After the tetchy tirades of the Auteurs, Luke Haines decided to shift focus — his Angry Young Man for the ’90s act never quite hit the mark. Which in my view was a huge shame. I remember a delicious live double bill, mid-decade, when the band backed The The on tour. It seemed that Haines’ outfit were the perfect heirs to Matt Johnson’s taut and tortured visions of a Britain hurtling myopically toward the end of a century.
But the Auteurs, great name, great style, appeared out of step with the times: spiky, pointed, satirical, their output just didn’t chime with a generation determined to enjoy itself despite the portents of doom and decline. In 1998, Black Box Recorder saw Haines change aesthetic clothes and attempt to marry his offhand insolence with the detached dronings of electro-pop — something to dance to, something to think about. He was joined in his mission by former Jesus and Mary Chain member John Moore and the breathy vocals of Sarah Nixey.
Initially the band were haunted by the vagaries of radio censorship as their song “Child Psychology” was declared a teenage suicide manifesto. But, that setback aside, the new formula was not long in delivering. “The Facts of Life”, the first single from the album of the same name, cracked the UK Top 20 in 2000, and suggested that Haines’ artistic u-turn had been finely judged.

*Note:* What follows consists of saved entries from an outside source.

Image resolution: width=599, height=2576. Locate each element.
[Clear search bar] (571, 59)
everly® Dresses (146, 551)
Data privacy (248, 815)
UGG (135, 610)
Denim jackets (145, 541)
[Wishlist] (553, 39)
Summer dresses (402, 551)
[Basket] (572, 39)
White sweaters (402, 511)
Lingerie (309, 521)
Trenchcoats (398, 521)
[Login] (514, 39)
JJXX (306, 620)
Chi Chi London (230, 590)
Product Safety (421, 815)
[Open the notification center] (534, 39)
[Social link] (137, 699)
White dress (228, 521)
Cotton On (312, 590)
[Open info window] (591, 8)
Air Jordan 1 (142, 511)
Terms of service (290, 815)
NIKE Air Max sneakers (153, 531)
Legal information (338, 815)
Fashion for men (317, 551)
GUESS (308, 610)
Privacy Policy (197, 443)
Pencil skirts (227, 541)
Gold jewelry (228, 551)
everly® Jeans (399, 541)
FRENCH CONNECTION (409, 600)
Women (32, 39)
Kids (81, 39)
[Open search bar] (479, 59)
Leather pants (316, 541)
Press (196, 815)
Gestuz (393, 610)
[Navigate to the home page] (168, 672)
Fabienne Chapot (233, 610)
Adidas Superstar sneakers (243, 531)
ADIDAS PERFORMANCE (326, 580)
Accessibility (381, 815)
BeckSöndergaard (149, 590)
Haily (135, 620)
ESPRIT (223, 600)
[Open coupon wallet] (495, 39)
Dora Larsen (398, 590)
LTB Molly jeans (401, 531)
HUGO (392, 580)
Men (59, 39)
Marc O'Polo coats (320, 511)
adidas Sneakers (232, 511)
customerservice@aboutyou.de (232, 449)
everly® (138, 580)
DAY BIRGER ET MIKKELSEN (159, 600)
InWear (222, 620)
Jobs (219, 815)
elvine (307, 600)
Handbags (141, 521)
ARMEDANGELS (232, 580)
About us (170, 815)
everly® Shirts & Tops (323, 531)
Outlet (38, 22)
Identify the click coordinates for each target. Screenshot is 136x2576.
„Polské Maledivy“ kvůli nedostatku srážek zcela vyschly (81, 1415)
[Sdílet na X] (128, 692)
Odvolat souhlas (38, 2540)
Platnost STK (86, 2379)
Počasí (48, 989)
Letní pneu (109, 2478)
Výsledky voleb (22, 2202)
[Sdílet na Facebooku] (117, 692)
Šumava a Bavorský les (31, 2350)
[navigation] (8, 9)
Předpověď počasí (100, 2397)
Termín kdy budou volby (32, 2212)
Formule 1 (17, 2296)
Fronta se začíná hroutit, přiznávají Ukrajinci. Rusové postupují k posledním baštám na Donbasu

Yet, disagreements with their label Nude meant that BBR never quite capitalised on that breakthrough and Haines has retained that disappointing reputation as a nearly man: in his two bands to date, he has managed to win press support without ever quite generating the critical mass required to fuel the bandwagon.
The compilation entitled The Worst of Black Box Recorder there is an air of missed opportunity. For a group to be embarking so soon on a rag bag collection of hits and bits, odds and sods seems to augur poorly for the main project. Gathered here are the offcuts of a career that would usually be considered a late-in-the-day, last gasp earner for an act with a five or six album career behind it.
For the relatively young BBR, the set — a mix of hits, B-sides, re-mixes and covers — has no binding rationale. “The Facts of Life” appears in a video format alongside a Jarvis Cocker re-mix, while “Child Psychology” is also present as a video. But the sequence of covers provides no more than passing distraction for the listener — “Seasons in the Sun”, Jacques Brel-via-Terry Jacks and Boyzone, is a tune I could happily never encounter again, while “Uptown Top Ranking”, a vivacious British chart-topper of 1977, becomes here a bloodless, teutonic rap, reminiscent of the Flying Lizards’ legendary take on Berry Gordy’s “Money”, but the joke does not work twice.
Ultimately, BBR end up sounding like a slightly more serious St Etienne or Dubstar which is no wholesale dismissal in itself — both of those bands made finely-honed modern pop. But the comparison only serves to emphasise that Haines and co have not quite fulfilled their potential; the edge and the intelligence that permeated the Auteurs at their best are rarely glimpsed here. “England Made Me”, which pays nodding reference to Graham Greene’s work of the same title, is an all too fleeting glimpse of how good this combo could be.